++++ Text block

# New To Me Craftsman 618 - Everything In Order?



## DaveBarbier (Feb 23, 2016)

Hi everyone! I got a Craftsman 618 (101.21400) off Craigslist a couple weeks ago. I posted an introduction and just finished building a bench for it out in my shed. 

I pretty much just wanted to get people's thoughts on what I have here. Anything missing, or looking out of place or damaged? I payed $375 for it and it came with about a half dozen more gears of various sizes, I think for threading. 

I plan on getting new belts but I'm finding it hard to find. Any resources? Forgive me, I searched a lot but couldn't find anything, maybe I just don't know how to look for these parts yet. I also plan on running it for a bit, making sure it's all good and then disassembling (not completely, but just enough) and cleaning and oiling. Maybe replacing the bearings but unsure if it's needed. 

Here are the pictures. Hope having this many isn't an issue for anyone. Thanks for the help!


----------



## 34_40 (Feb 23, 2016)

Nice lookin' unit.  I'm not much of the atlas / craftsman  lathe guy..  but as far as the belt, you should be able to look at or walk into any industrial supply house and ask for a 3/8" X 35"  ( I can read it in your picture!) belt.  I like using the Gates Green belts.  They are 1 tough piece.


----------



## mattthemuppet2 (Feb 23, 2016)

++++++++
++++ Dataset section

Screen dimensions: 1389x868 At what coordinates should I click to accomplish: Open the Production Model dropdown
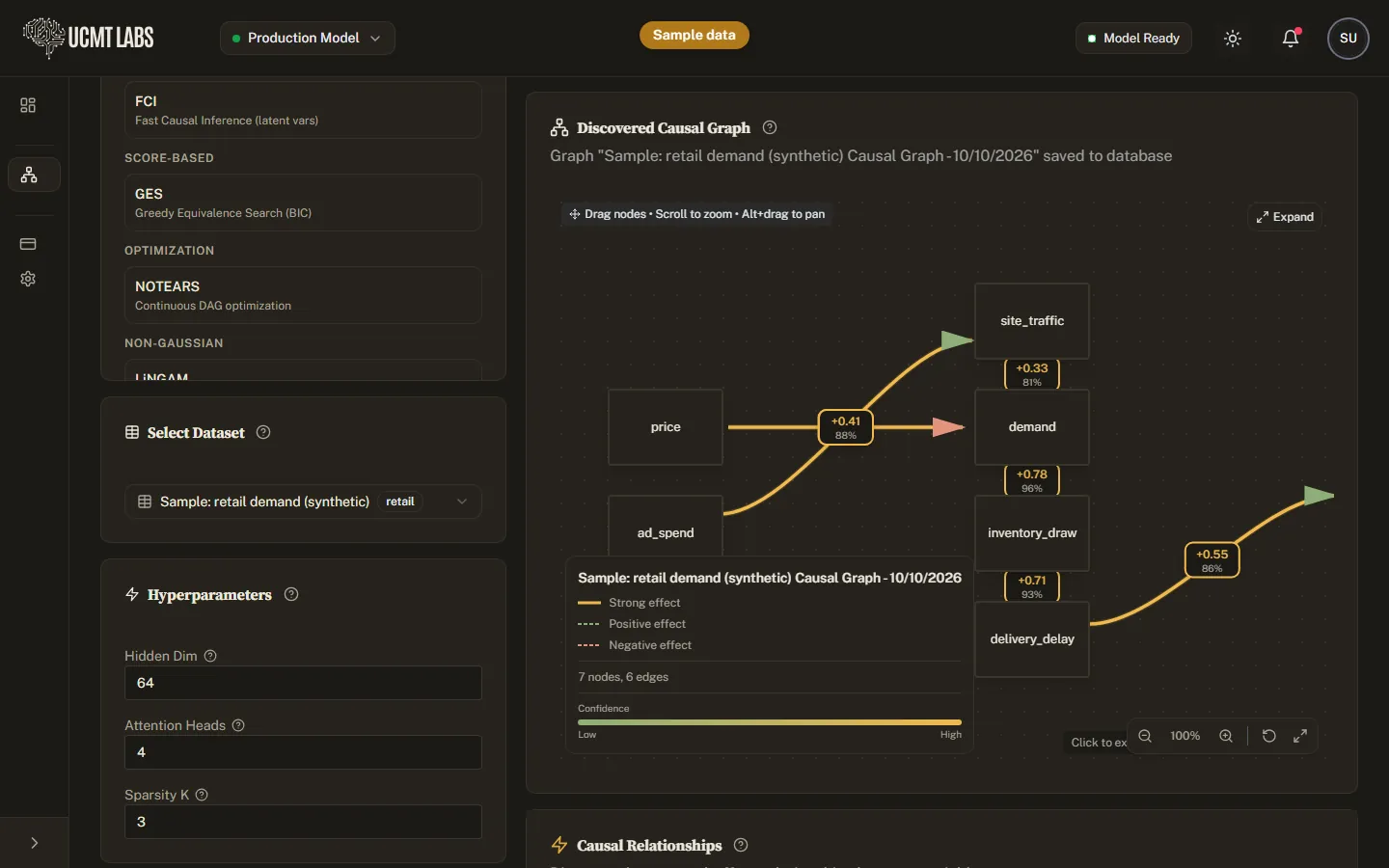tap(308, 38)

++++++++

**Problem to work on:** Retype everything in the Craftsman 618 thread from "I pretty much" down to "for the help!", keeping every word and mark unchanged. The lines that come after the thread are not needed here.

**Reply:**
I pretty much just wanted to get people's thoughts on what I have here. Anything missing, or looking out of place or damaged? I payed $375 for it and it came with about a half dozen more gears of various sizes, I think for threading. 

I plan on getting new belts but I'm finding it hard to find. Any resources? Forgive me, I searched a lot but couldn't find anything, maybe I just don't know how to look for these parts yet. I also plan on running it for a bit, making sure it's all good and then disassembling (not completely, but just enough) and cleaning and oiling. Maybe replacing the bearings but unsure if it's needed. 

Here are the pictures. Hope having this many isn't an issue for anyone. Thanks for the help!